Dejamos ya para la leyenda los rumores que circularon entonces sobre la coincidencia de la muerte de Lord Carnarvon con un apagón en El Cairo que dejó a oscuras toda la ciudad, mientras en Inglaterra su perro caía fulminado en su residencia de Hampshire tras aullar como nunca antes lo había hecho. Aseguran incluso que durante la autopsia de la momia del faraón se localizó una herida justo en el mismo lugar donde el mosquito había picado al hombre que financió la expedición.

Cadena de pérdidas

La cadena de muertes prosiguió en septiembre con la de su hermano Aubrey Herbert, que estuvo presente en el momento cumbre de la apertura de la cámara regia; a su regreso en Londres, falleció inesperadamente. Lo mismo le sucedió en 1928 a Arthur Mace, egiptólogo del Metropolitan Museum of Art de Nueva York, el hombre que golpeó por última vez el muro para penetrar en la cámara real. Claro que, dos años antes, había fallecido también en extrañas circunstancias Georges Bénédite, conservador del Museo del Louvre, tras haber visitado la tumba.

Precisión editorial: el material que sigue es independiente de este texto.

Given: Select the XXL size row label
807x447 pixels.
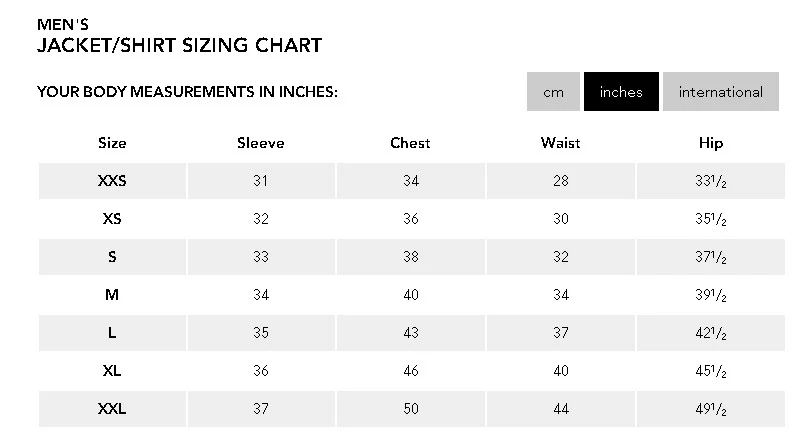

Por si fuera poco, en 1934 falleció de un ictus Alb Lythgoe, otro de los que estaban presentes al abrirse el sepulcro del faraón. Por no hablar de Sir Douglas Reid, que después de radiografiar la momia enfermó y regresó a Suiza, donde murió al cabo de dos meses; o de la secretaria del propio Carter, fulminada por un infarto de corazón, y del padre de ésta, suicidado al enterarse de tan triste pérdida.

Este imparable reguero de fatalidades inexplicables alimentó la imaginación popular, unida a la publicación de artículos y libros sobre supuestas maldiciones faraónicas de las que sólo pareció librarse el propio Howard Carter, fallecido 17 años después del increíble descubrimiento. Las hipótesis para explicar las extrañas muertes se multiplicaron, desde la más sencilla, la maldición del faraón, hasta las más sofisticadas, según las cuales todas y cada una de las víctimas habían sido infectadas con esporas del moho «Aspergillus fumigatus», colocadas en vasijas, a modo de armas biológicas contra los profanadores de tumbas sagradas.

Pero, como advierte el doctor Roberto Pelta, «hoy sabemos que las esporas del ‘‘Aspergillus’’ pueden ser inhaladas de forma cotidiana sin causar enfermedad alguna en sujetos sanos». ¿Acaso Carter y sus hombres no lo estaban...?

Howard Carter: «Estúpidas ideas»

La novelista británica Marie Corelli contribuyó también a la leyenda de la maldición de Tutankhamon. Aseguraba ella, no en vano, que tenía en su poder nada menos que un primitivo texto árabe donde se advertía sobre las funestas consecuencias de la apertura de tumbas sagradas. El propio Arthur Conan Doyle, autor de los impagables relatos del detective Sherlock Holmes, se declaró convencido de la existencia de la maldición que acabó con las vidas de algunos integrantes de la expedición. Pero todo eso no impidió a su protagonista Howard Carter dejar escrito para la posteridad, tras mantener su pensamiento vinculado al faraón de tiempos remotos: «Y en nuestras mentes continuaba resonando su última llamada, inscrita en su ataúd: ‘‘¡Oh, Madre Noche, extiende sobre nosotros tus alas, como las Estrellas eternas!’’». Cuando alguien le hablaba de la maldición, Howard replicaba: «Todo espíritu de comprensión inteligente se halla ausente de esas estúpidas ideas».